The fit method performs training, while the test is performed with the evaluate one. The training and validation data loaders are given in input to the fit method, while the test dataset is fed into the evaluate method.

Let’s now take a look into the most important methods defined in the brain class.

Forward Computations

Let’s start with the forward function, which defines all the computations needed to transform the input audio into the output predictions.

    def compute_forward(self, batch, stage):
        """Runs all the computation of that transforms the input into the
        output probabilities over the N classes.
        Arguments
        ---------
        batch : PaddedBatch
            This batch object contains all the relevant tensors for computation.
        stage : sb.Stage
            One of sb.Stage.TRAIN, sb.Stage.VALID, or sb.Stage.TEST.
        Returns
        -------
        predictions : Tensor
            Tensor that contains the posterior probabilities over the N classes.
        """

        # We first move the batch to the appropriate device.
        batch = batch.to(self.device)

        # Compute features, embeddings, and predictions
        feats, lens = self.prepare_features(batch.sig, stage)
        embeddings = self.modules.embedding_model(feats, lens)
        predictions = self.modules.classifier(embeddings)

        return predictions

In this case, the chain of computation is very simple. We just put the batch on the right device and compute the acoustic features. We then process the features with the TDNN encoder that outputs a fixed-size tensor. The latter feeds a classifier that outputs the posterior probabilities over the N classes (in this case the 28 speakers). Data augmentation is added in the prepare_features method:

    def prepare_features(self, wavs, stage):
        """Prepare the features for computation, including augmentation.
        Arguments
        ---------
        wavs : tuple
            Input signals (tensor) and their relative lengths (tensor).
        stage : sb.Stage
            The current stage of training.
        """
        wavs, lens = wavs

        # Add augmentation if specified. In this version of augmentation, we
        # concatenate the original and the augment batches in a single bigger
        # batch. This is more memory-demanding, but helps to improve the
        # performance. Change it if you run OOM.
        if stage == sb.Stage.TRAIN:
            if hasattr(self.modules, "env_corrupt"):
                wavs_noise = self.modules.env_corrupt(wavs, lens)
                wavs = torch.cat([wavs, wavs_noise], dim=0)
                lens = torch.cat([lens, lens])

            if hasattr(self.hparams, "augmentation"):
                wavs = self.hparams.augmentation(wavs, lens)

        # Feature extraction and normalization
        feats = self.modules.compute_features(wavs)
        feats = self.modules.mean_var_norm(feats, lens)

        return feats, lens

In particular, when the environmental corruption is declared in the yaml file, we concatenate in the same batch both the clean and the augmented version of the signals.

This approach doubles the batch size (and this the needed GPU memory), but it implements a very powerful regularizer.

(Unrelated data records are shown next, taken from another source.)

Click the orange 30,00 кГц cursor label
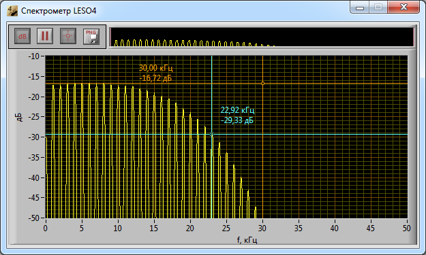The width and height of the screenshot is (426, 255). (155, 68)
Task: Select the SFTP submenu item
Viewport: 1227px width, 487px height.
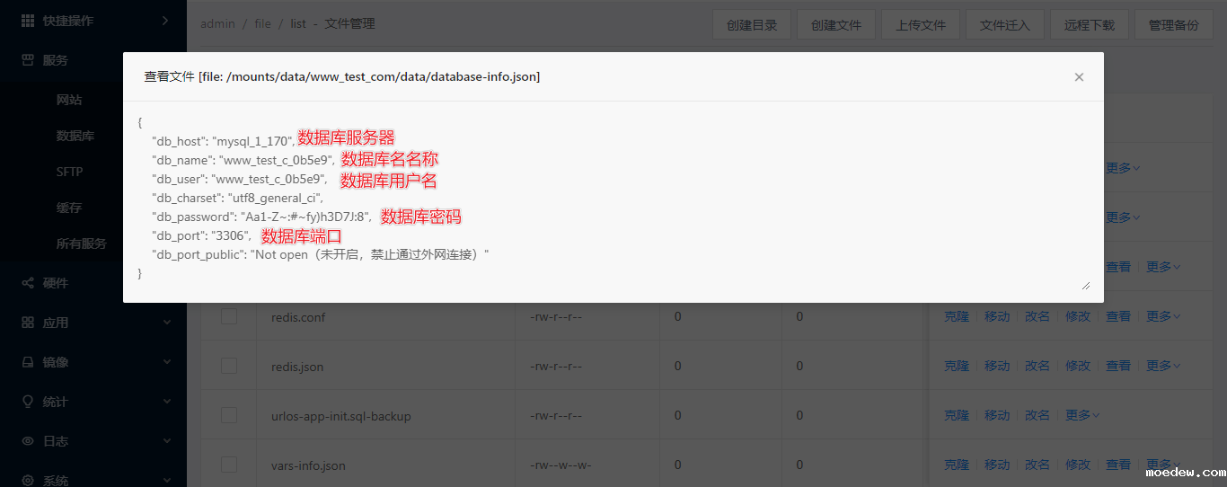Action: tap(69, 172)
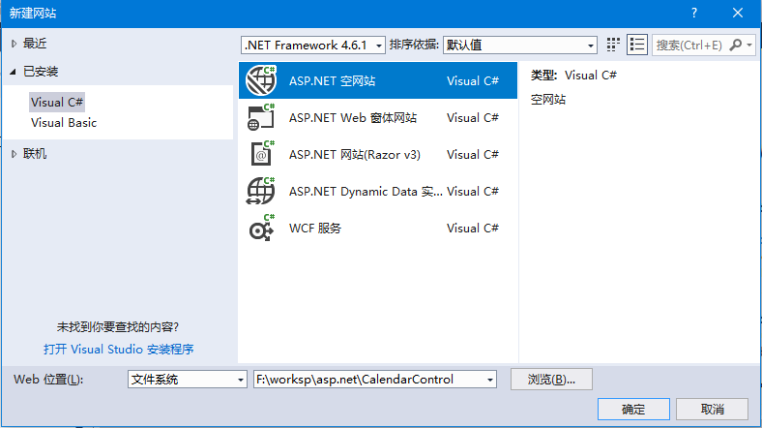Image resolution: width=762 pixels, height=428 pixels.
Task: Click the ASP.NET Web 窗体网站 icon
Action: 261,117
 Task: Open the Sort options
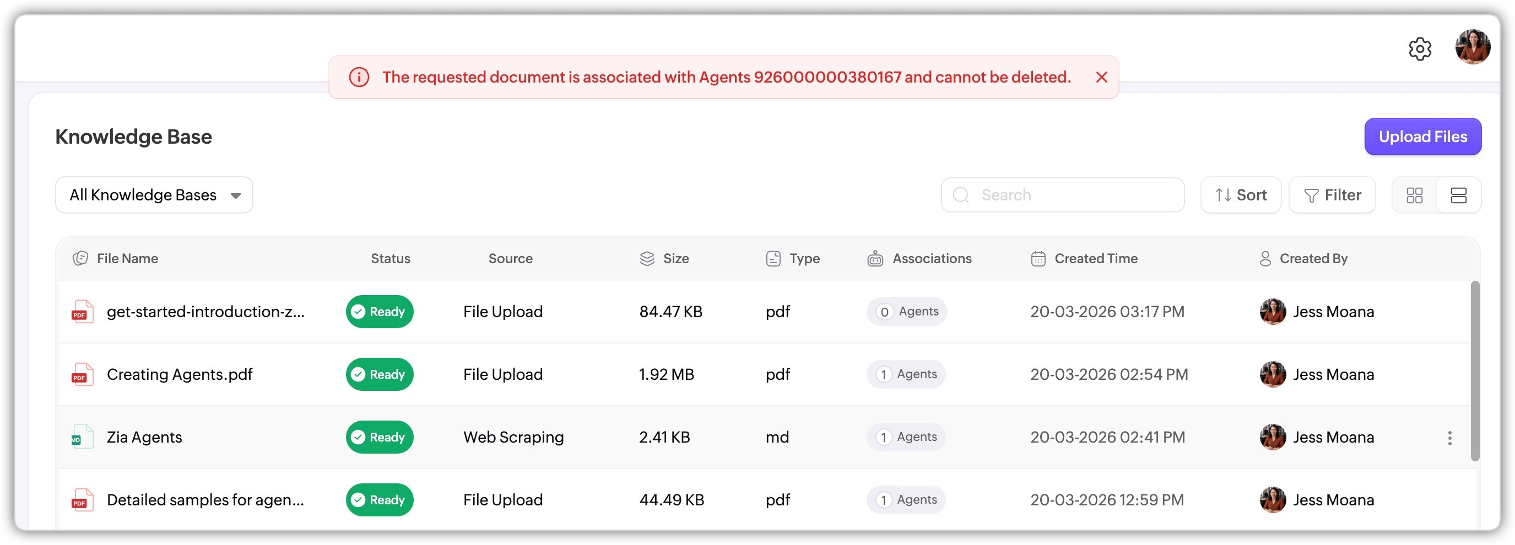[x=1240, y=195]
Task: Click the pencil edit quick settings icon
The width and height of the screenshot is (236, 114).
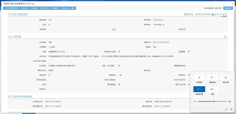Action: click(x=226, y=109)
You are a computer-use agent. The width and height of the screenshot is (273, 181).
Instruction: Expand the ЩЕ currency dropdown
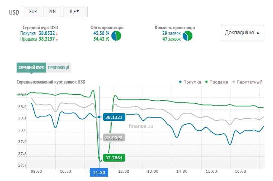74,12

Having both the clean and the noisy version of the signal within the same batch forces the gradient to point into a direction of the parameter space that is robust against signal distortions.

Compute Objectives

Let’s take a look now into the compute_objectives method that takes in input the targets, the predictions, and estimates a loss function:

    def compute_objectives(self, predictions, batch, stage):
        """Computes the loss given the predicted and targeted outputs.
        Arguments
        ---------
        predictions : tensor
            The output tensor from `compute_forward`.
        batch : PaddedBatch
            This batch object contains all the relevant tensors for computation.
        stage : sb.Stage
            One of sb.Stage.TRAIN, sb.Stage.VALID, or sb.Stage.TEST.
        Returns
        -------
        loss : torch.Tensor
            A one-element tensor used for backpropagating the gradient.
        """

        _, lens = batch.sig
        spkid, _ = batch.spk_id_encoded

        # Concatenate labels (due to data augmentation)
        if stage == sb.Stage.TRAIN and hasattr(self.modules, "env_corrupt"):
            spkid = torch.cat([spkid, spkid], dim=0)
            lens = torch.cat([lens, lens])

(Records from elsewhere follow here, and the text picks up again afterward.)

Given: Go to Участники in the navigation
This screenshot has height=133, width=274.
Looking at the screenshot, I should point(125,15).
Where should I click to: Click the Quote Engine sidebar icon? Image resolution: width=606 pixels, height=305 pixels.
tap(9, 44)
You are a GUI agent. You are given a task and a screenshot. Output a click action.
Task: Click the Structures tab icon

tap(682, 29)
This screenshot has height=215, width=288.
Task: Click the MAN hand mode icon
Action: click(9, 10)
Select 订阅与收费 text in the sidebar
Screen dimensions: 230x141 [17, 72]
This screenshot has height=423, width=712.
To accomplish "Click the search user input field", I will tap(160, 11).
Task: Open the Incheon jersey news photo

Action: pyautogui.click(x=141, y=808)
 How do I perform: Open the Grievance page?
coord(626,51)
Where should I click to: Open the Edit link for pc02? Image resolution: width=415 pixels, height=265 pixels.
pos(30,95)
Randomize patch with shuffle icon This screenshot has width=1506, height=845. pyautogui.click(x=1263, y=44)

        # Compute the cost function
        loss = sb.nnet.losses.nll_loss(predictions, spkid, lens)

        # Append this batch of losses to the loss metric for easy
        self.loss_metric.append(
            batch.id, predictions, spkid, lens, reduction="batch"
        )

        # Compute classification error at test time
        if stage != sb.Stage.TRAIN:
            self.error_metrics.append(batch.id, predictions, spkid, lens)

        return loss

The predictions in input are those computed in the forward method. The cost function is evaluated by comparing these predictions with the target labels. This is done with the Negative Log-Likelihood (NLL) loss.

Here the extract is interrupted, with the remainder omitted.